Monday, June 04, 2012

Beach reading 2012

I've been known to take a stack of books to the beach, and even though I don't do more than lie under an umbrella for three or four days, sipping a frosty drink, I still don't have time to read all of them. For one thing, I'm easily amused -- by gulls and their endless patient stalking for a treat, the silvery roll of a finned back out in the Gulf, stiff-winged cormorants or big, gliding Brown Pelicans making a sudden dive and splash. All of this takes hours...and so I don't have time to read all those books!

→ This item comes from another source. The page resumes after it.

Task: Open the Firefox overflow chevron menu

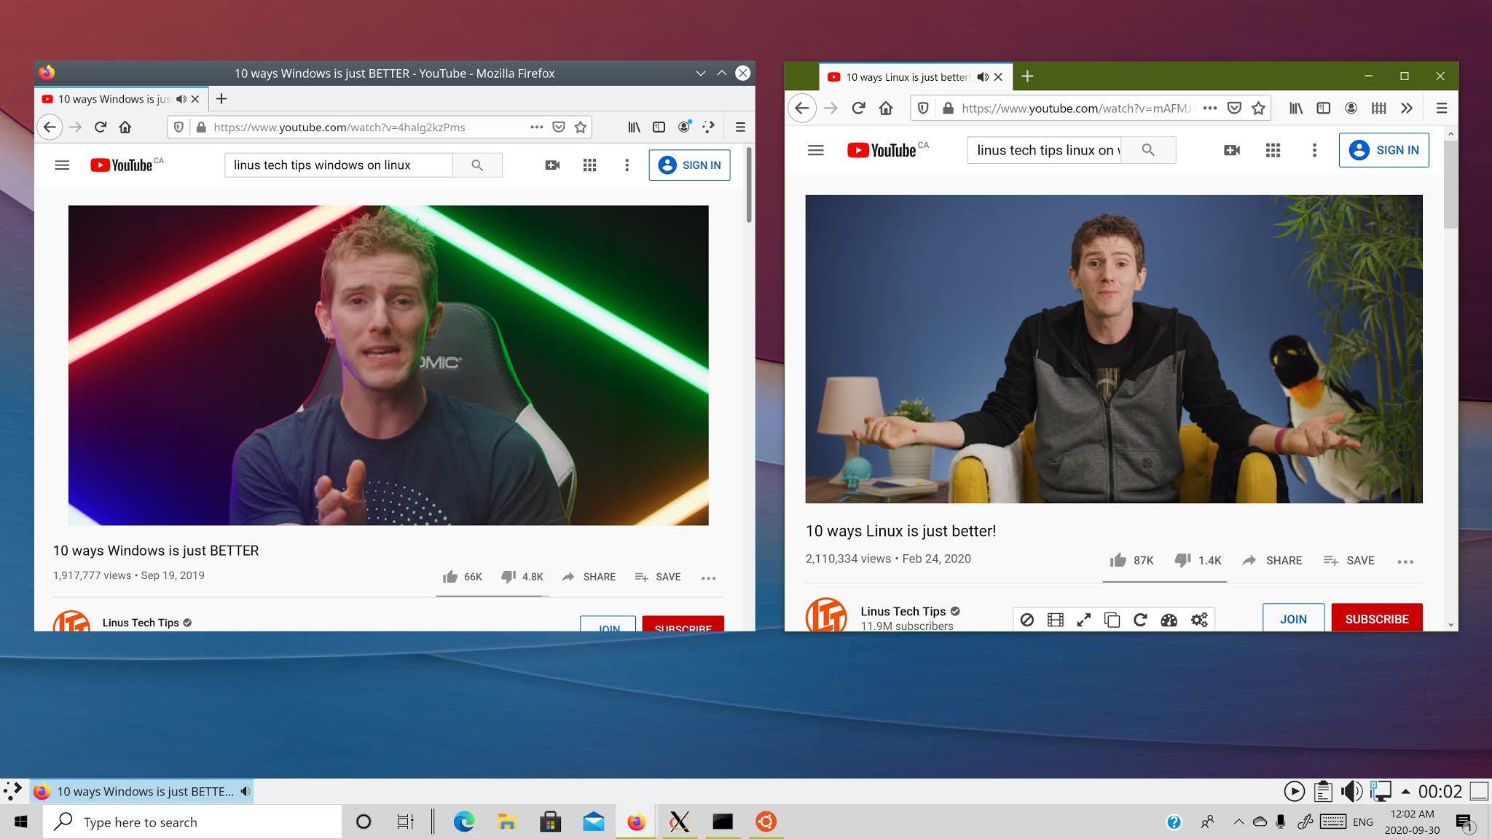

This year, I packed light -- Breakfast at Tiffany's and Colette's Chéri, both of them rather slim. I still had to finish Chéri at home, too. I must finally get to In Cold Blood -- I love Capote's style, whether it's the heart-wringing A Christmas Story -- sweet, sentimental, funny, sad -- or in BaT, where he is clever and affectionate, but he doesn't let anyone off the hook. Holly is far more dark and exasperating than Audrey Hepburn's charming portrayal, but Capote writes her very sympathetically. I wonder how much of himself he saw in her -- she could be thoughtless, cruel, but also completely delightful, wrapping everyone into her fantasy, even when they knew better.

Chéri was, of course, beautifully written -- can anyone match Colette for the sensuous description? -- the curve of a settee, the play of rosy light on fluttering curtains, the arrangement of limbs, the sugared crust of a pastry eaten in bed. The story's protagonist is the beautiful and aging Parisian courtesan Léa, who is dealing with the letting go of her young lover, nicknamed Chéri, the son of one of her own friends (although I think "frenemy" is the most accurate modern description of their relationship). Chéri's marriage to a young girl has been arranged by their fractious mothers, but the young man is vain, petty, beautiful, and spoiled. He expects to have an obedient wife who lets him go his old ways as well as his mistress. Léa is worldly and wise, but still shaken by Cheri's marriage -- it becomes the looking glass of her vanishing youth. So many times, as she was observing the inevitable march of time in her actual mirror -- trying to apply the little arts to mask the effects on her skin, her hair, her morphing silhouette -- I was silently commiserating, "Tell me about it, girlfriend!" I rather keenly felt the poignancy of that very particular loss -- portrayed more seriously and more intimately than it usually is.

So, I expect there will be more Colette to come -- I haven't read any of the Claudine novels, although I did read a lesser known one several years ago (at the beach!) called The Pure and the Impure. It sounds much racier than it was. She reminds me of a randier Jane Austen -- a great observer of the ways of society, a sophisticated wit, and possessing a wonderful ability to lay bare (ahem!) the weaknesses and foibles of her characters.